Notiz zu einer Email über Trygve Hoff, 2001

Wie vor fast 100 Jahren Wilhelm Reichs Kritik an der damaligen psychoanalytischen Kultur- und Todestriebtheorie zeigte, wird die menschliche Tätigkeit in allen ihren Formen von sexueller Energie gespeist. Zentral ist hier die Entdeckung der Rolle des Orgasmus und seines ungestörten Verlaufs für den Triebhaushalt. Dessen Störungen werden von der Sexualökonomie untersucht, der Lehre von den individuellen und gesellschaftlichen Gesetzen des menschlichen Lebensenergie-Metabolismus. Die pathologische Sexualstruktur des Menschen steht einer gesunden, selbstregulierten individuellen und gesellschaftlichen Sexualökonomie, d.h. der Genitalität und der Arbeitsdemokratie entgegen, was einen grundlegenden Umbau nicht nur der individuellen, sondern vor allem auch der gesellschaftlichen Ordnung notwendig macht. Reichs Massenpsychologie zeigt, daß sich das herrschende sexual- und generell lebensfeindliche Gesellschaftssystem reproduziert, indem durch die Erziehung in der Familie bestimmte psychische Strukturen geschaffen werden, so daß die dergestalt zur Selbstregulation unfähig gemachten Menschen im Laufe ihres Lebens das Sozialleben auf eine Weise gestalten, die nicht den objektiven Erfordernissen der Entfaltung des Lebens gemäß sind, sondern zu ihrer rigiden, bzw. heute chaotischen neurotischen Charakterstruktur passen. Dieser „subjektive Faktor“ erweist sich als widerstandsfähiger als die objektiven Notwendigkeiten des Lebens. In diesem Zusammenhang sprach Reich anfangs von „Politischer Psychologie“, womit er ausdrücken wollte, daß sich die individuelle und gesellschaftliche Sexualökonomie nicht nur im engeren Sinne in den Forderungen der Sexualpolitik niederschlägt, sondern die bioenergetischen Notwendigkeiten den Kern der gesamten fortschrittlichen Politik ausmachen. Später gab er angesichts der unüberwindlichen, wie gesagt „widerstandsfähigen“ Irrationalität der Massen diesen politischen Ansatz auf, um sich auf die eine Stellschraube zu konzentrieren, die eine ungestörte Sexualökonomie möglich macht: die Erziehung in der Familie. An die Stelle der Politischen Psychologie tritt nun die Bekämpfung der Emotionellen Pest, d.h. die Bekämpfung des vernunftwidrigen Ressentiments gegen das Lebendige, das das Projekt „Kinder der Zukunft“ unmöglich zu machen droht. Die heutige soziale Orgonomie wird von Reichs Nachfolger Charles Konia in dessen Blog vertreten.

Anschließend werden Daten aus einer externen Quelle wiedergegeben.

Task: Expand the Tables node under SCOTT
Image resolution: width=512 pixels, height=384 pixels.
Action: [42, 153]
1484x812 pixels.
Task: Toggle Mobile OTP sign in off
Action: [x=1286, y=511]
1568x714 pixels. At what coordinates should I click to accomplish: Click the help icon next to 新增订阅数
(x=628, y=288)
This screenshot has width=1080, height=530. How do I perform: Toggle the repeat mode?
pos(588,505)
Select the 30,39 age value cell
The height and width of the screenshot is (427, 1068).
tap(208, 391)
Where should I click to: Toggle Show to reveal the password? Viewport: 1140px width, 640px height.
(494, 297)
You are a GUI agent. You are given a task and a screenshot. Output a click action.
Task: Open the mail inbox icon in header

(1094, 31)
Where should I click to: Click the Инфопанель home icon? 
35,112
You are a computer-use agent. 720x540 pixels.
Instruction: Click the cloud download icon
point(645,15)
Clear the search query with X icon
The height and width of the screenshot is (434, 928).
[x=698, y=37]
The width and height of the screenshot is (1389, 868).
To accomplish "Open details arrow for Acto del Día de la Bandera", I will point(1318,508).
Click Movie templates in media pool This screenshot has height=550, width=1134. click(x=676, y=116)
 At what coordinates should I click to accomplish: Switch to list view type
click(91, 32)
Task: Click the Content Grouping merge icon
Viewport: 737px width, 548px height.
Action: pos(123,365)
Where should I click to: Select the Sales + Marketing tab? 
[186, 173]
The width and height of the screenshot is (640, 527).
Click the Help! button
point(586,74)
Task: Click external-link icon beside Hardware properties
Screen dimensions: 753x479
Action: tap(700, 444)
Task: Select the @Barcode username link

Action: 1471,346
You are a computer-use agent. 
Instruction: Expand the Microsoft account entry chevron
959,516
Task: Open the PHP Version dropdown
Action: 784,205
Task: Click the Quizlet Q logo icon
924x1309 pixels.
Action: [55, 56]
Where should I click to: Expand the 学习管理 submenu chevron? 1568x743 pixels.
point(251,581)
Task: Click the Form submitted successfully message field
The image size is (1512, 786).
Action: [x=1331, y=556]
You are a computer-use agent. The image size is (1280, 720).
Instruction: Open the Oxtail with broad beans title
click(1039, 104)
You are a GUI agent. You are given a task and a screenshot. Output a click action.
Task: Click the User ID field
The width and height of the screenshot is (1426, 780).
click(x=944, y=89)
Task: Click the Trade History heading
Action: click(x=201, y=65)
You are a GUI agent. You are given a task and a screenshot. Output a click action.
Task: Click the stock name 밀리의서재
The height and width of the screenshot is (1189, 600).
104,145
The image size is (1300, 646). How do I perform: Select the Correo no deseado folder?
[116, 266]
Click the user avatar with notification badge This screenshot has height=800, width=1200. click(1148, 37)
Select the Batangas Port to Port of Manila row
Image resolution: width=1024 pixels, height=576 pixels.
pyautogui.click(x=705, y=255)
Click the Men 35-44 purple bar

Paul Stanley („Starchild“) von Kiss und Doyle Wolfgang von Frankenstein, einst Misfits heute Doyle, vertreten zwei Theorien zwischen denen sich die Zukunft der Orgonomie aufspannt. Kaum ein Interview, in dem Starchild nicht von den Fans schwärmt, die das alles erst möglich gemacht haben und denen er ein wunderbares Leben verdankt. Kiss sei ein Produkt der Fans. Auf der anderen Seite verflucht Doyle Wolfgang von Frankenstein praktisch in jedem Interview seine Fans und behauptet, er habe die Fans gemacht, nicht umgekehrt die Fans ihn. Ist ja auch logisch: ohne Doyle Wolfgang von Frankenstein keine Doyle-Fans! Und wofür soll er sich auch schon groß bedanken, denn, während Starchild ein Vermögen von 150 000 000 Dollar sein eigen nennt und ein entsprechendes Leben führt, muß Doyle Wolfgang von Frankenstein mit Mitte 50 noch immer in einem Campingwagen von einem Gig zum anderen die Provinz abklappern, um am Ende kaum mehr zu haben als jeder Fabrikarbeiter. An jeder Tankstelle wird er von irgendwelchen „Fans“ angequatscht, die zutiefst empört sind, wenn er sagt, sie sollen sich gefälligst verpissen. Imgrunde verbindet Starchild und Doyle Wolfgang von Frankenstein nur eins: beide sind nach eigener Aussage sehr schüchterne Menschen und leiden unter pathologischer Sozialphobie. Ihre Bühnenpersönlichkeit hat ihnen buchstäblich das Leben gerettet:
Und was haben Starchild und Doyle Wolfgang von Frankenstein nun mit der Orgonomie zu tun? Die Frage ist, wie es die Orgonomie schafft, nicht sang- und klanglos unterzugehen. Sollen die Vertreter der Orgonomie sich den Menschen andienen, nach immer neuen Angeboten Ausschau halten, mit denen man das Interesse der Öffentlichkeit weckt? Oder sollen sie, wie es etwa Jerome Eden getan hat, stur ihr Ding durchziehen und schlichtweg warten, bis die Menschen kommen?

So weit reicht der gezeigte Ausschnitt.